◆ TRECHO DA FONTE ◆
A boa notícia da atividade nesses últimos meses – o desempenho do mercado de trabalho – também tende a enfraquecer em 2023. A composição do PIB de 2022, com crescimento concentrado em setores mais trabalho intensivos, tem levado a um excelente ritmo de criação de postos de trabalho. No entanto, a supracitada normalização de serviços, somada à perda de dinamismo do crescimento, tende a impactar o emprego e a massa salarial, representando mais um vetor negativo para o crescimento no próximo ano.
Ademais, o cenário internacional será mais desafiador. A aceleração inflacionária, com fortes indícios de superaquecimento da economia dos Estados Unidos, demandará do Federal Reserve uma resposta contundente. A demanda agregada seguiu crescendo de maneira forte no começo do ano. O mercado de trabalho apertado tanto em termos de taxa de desemprego quanto em ganhos salariais, num contexto de aceleração da inflação de serviços – tal como demonstrado pelos últimos dados divulgados – complica ainda mais o panorama inflacionário. Como resultado, é esperada uma desaceleração da atividade americana, e há risco de recessão – dois trimestres seguidos com taxa de crescimento negativo.
Em paralelo, as perspectivas para a economia chinesa seguem negativas com a reafirmação da política de tolerância zero contra a covid-19 e o tímido anúncio de medidas de estímulo adicionais. Os dados chineses sobre consumo de bens e serviços frustraram as expectativas, com as medidas de distanciamento gerando um impacto maior que o originalmente projetado. Adicionalmente, houve impacto na produção industrial e exportações, afetando negativamente a oferta global de diversos produtos e insumos. Como resultado, temos observado sucessivas revisões baixistas das projeções para o PIB chinês, e a chance de a meta de crescimento para PIB de 5,5% ser atingida é muito baixa (a maior parte dos analistas tem projeções entre 4% e 4,5%).

◆ OS DADOS ◆
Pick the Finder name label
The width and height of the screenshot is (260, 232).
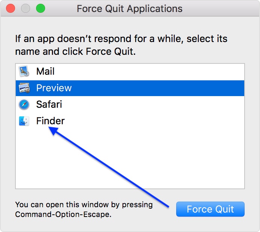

◆ AÇÕES SOLICITADAS ◆
- 1) Reproduza do texto sobre as perspectivas econômicas a passagem que começa em "Em paralelo, as" e segue até "entre 4% e 4,5%).".
- 2) Segundo o texto sobre as perspectivas econômicas, qual é a meta de crescimento para o PIB chinês?
- 3) Por favor, escreva a continuação do texto sobre as perspectivas econômicas a partir do ponto em que ele termina.

◆ RESPOSTAS DOS EXERCÍCIOS ◆
- 1)
Em paralelo, as perspectivas para a economia chinesa seguem negativas com a reafirmação da política de tolerância zero contra a covid-19 e o tímido anúncio de medidas de estímulo adicionais. Os dados chineses sobre consumo de bens e serviços frustraram as expectativas, com as medidas de distanciamento gerando um impacto maior que o originalmente projetado. Adicionalmente, houve impacto na produção industrial e exportações, afetando negativamente a oferta global de diversos produtos e insumos. Como resultado, temos observado sucessivas revisões baixistas das projeções para o PIB chinês, e a chance de a meta de crescimento para PIB de 5,5% ser atingida é muito baixa (a maior parte dos analistas tem projeções entre 4% e 4,5%).

- 2) A meta de crescimento para o PIB chinês é de 5,5%.

- 3)
Esse é o panorama especialmente complexo que a economia brasileira enfrentará em 2023 – com altíssimo risco de recessão. Nesse sentido, temos sido surpreendidos com as projeções de crescimento dos analistas econômicos – a mediana da pesquisa Focus do BC encontra-se em 1% para 2023. É verdade que temos visto um processo de revisão baixista das projeções. No entanto, quando analisamos a projeção de crescimento acumulada dos anos 2022 e 2023 – a métrica que consideramos mais indicada dado o horizonte da política monetária em implementação – vemos que as constantes revisões altistas para taxa Selic terminal não têm sido acompanhadas de uma revisão baixista de crescimento na intensidade que avaliamos adequada. Assim, nos parece que o efeito contracionista da política monetária, tal qual a ausência de vetores de crescimento, tem sido subestimado pelas projeções correntes. E essa subestimação tem efeitos nas projeções de inflação para 2023 e 2024.
Afinal uma perspectiva pior de crescimento resulta em uma projeção de um panorama menos ruim para inflação. Vale a ressalva, porém, que para concretização de um processo desinflacionário é condição necessária a ancoragem das expectativas de inflação. Caso contrário, o panorama torna-se ainda mais complexo, representando uma estagflação.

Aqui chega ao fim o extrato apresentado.